Corn acres crash in Arkansas

by George Jared ([email protected]) 113 views 

The Arkansas corn crop had a catastrophic drop in acres in 2024, according to the U.S. Department of Agriculture’s National Agricultural Statistical Service (NASS). Acreage in the state fell 41% to 485,000 harvested acres.

Commodity price drops were the primary reason. Corn traded at around $4.20 a bushel last year, a nearly 50% drop from 2022, OpenMarkets reported. Corn prices are projected to remain low in the coming years due to abundant harvests in recent years leading to high seasonal carryover and record yields, AgWeb said.

Other row crops such as soybeans had better prices when compared to corn and that’s another reason acres dropped.

Yields continue to due well despite lower prices. About 186 bushels per acre were harvested in 2024, one bushel off from the record set in 2014, and is projected to produce more than 90 million bushels.

“Corn takes quite a bit of money to tie up and grow, so a lot of input costs with fertilizer and seed, compared to soybeans. With the lower prices, soybeans or other crops looked more attractive in 2024,” said Jason Kelley, extension wheat and feed grains agronomist for the University of Arkansas System Division of Agriculture.

Wheat and sorghum acres have also remained lower last year in the Natural State.

Arkansas farmers like to grow grain sorghum as a rotation crop. It grows well without much water, but there are few buyers in the state and lower profit potential compared to other crops. Grain sorghum acres in Arkansas have remained at about 12,000 acres over the past two years, averaging 80 bushels per acre.

“Both wheat and sorghum have a similar marketing problem in Arkansas,” said Kelley. “You don’t have local markets to sell to. You can haul grain to the Mississippi River, and there’s some other inland places a little closer taking it, but overall, there are only a limited number of grain terminals that are buying wheat or grain sorghum in Arkansas.”

Prices are not too low for winter wheat at about $5.50 per bushel but “essentially everyone planted less wheat this fall,” Kelley said. Winter wheat in Arkansas is planted in the fall and harvested the following spring. The 2023 numbers were down 43% from 2022 with 130,000 acres planted and 85,000 acres harvested and a routine state average yield of 56 bushels per acre.

This year’s acreage report for Arkansas winter wheat will be available in January.

Seed and fertilizer are the top two inputs for a corn crop, accounting for about 40% of costs, Kelley said. Herbicides, irrigation, fuel for trucks and tractors, and electricity for feed bins are among the other input costs.

Corn prices were running at about $4.40 a bushel in April when farmers usually plant in Arkansas. It was a full $2.30 less than prices the previous April, according to NASS. Corn prices reached their peak in June 2022 at $7.38 a bushel.

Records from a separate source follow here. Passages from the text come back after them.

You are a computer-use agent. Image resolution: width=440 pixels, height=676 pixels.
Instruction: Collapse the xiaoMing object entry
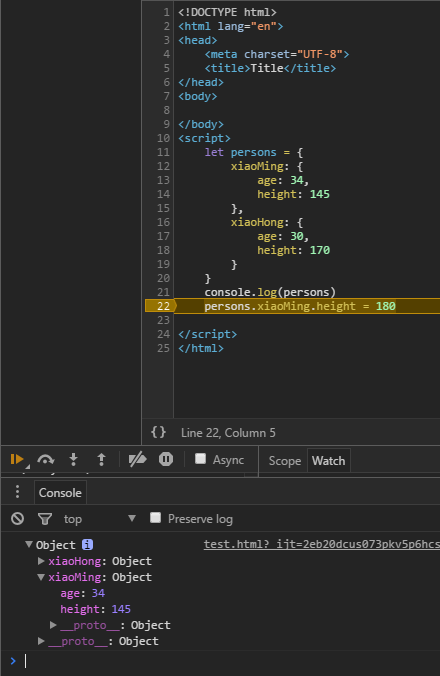point(41,577)
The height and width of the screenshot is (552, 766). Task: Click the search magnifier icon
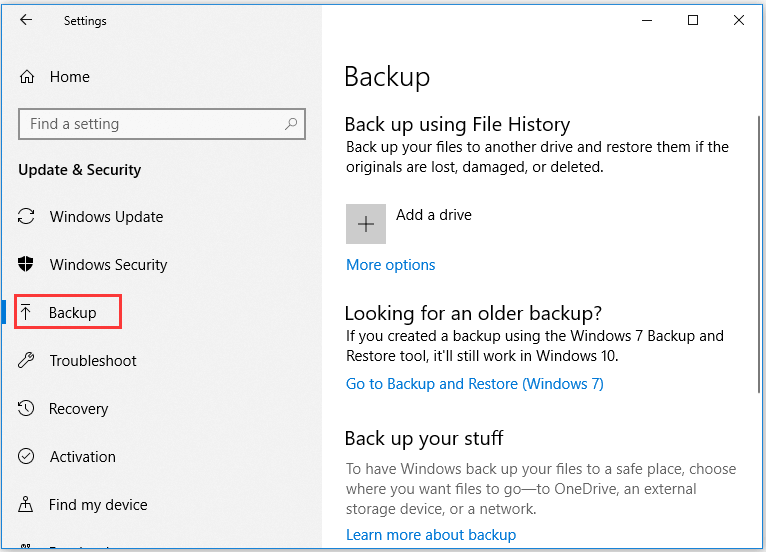click(291, 124)
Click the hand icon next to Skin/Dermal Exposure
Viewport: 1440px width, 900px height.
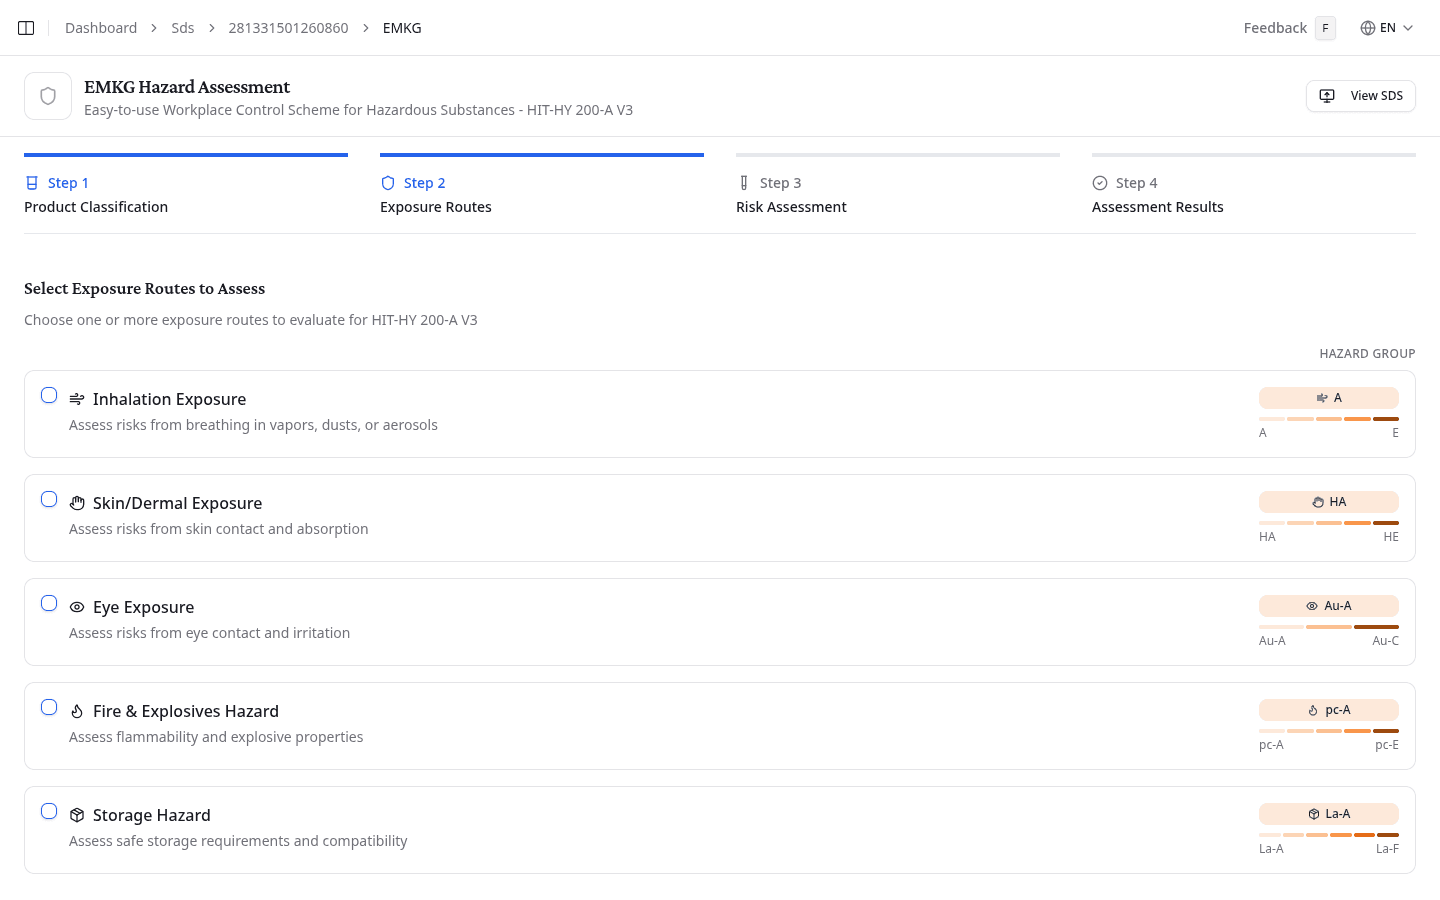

The September 2024 harvest price for corn was $4.16 a bushel. In comparison, the harvest price for soybeans this year was $10 per bushel.

Eleven states, including Arkansas, saw corn acreage decrease more than 10% this year. Mississippi, Louisiana and New Mexico also saw decreases of more than 30% in corn acreage this year. Oklahoma and California, on the other hand, increased corn acreage by 15 and 10%, respectively.

Kelley attributed timely rains this summer to helping reduce irrigation needs and maintain the near-record yield. Corn was mostly harvested by the end of September.

Farmers in Northeastern Arkansas appeared to have the highest yields, Kelley said, because they were able to plant in early April and spared heavy rains experienced in other parts of the state during the planting window of mid-March to mid-April.

“It was a combination of three things,” Kelley said. “There were good stands — how many plants you get to emerge — early planting and timely rainfalls.”

Over the past 25 years, Kelley said, corn yields in Arkansas have improved in part through research by the Division of Agriculture on plant population rates, nitrogen application and irrigation practices, to name a few.

The research has been supported by the Arkansas Corn and Grain Sorghum Checkoff Program, which was approved by a referendum of producers in 1998 and collects 1-cent per bushel of all corn and grain sorghum grown in Arkansas.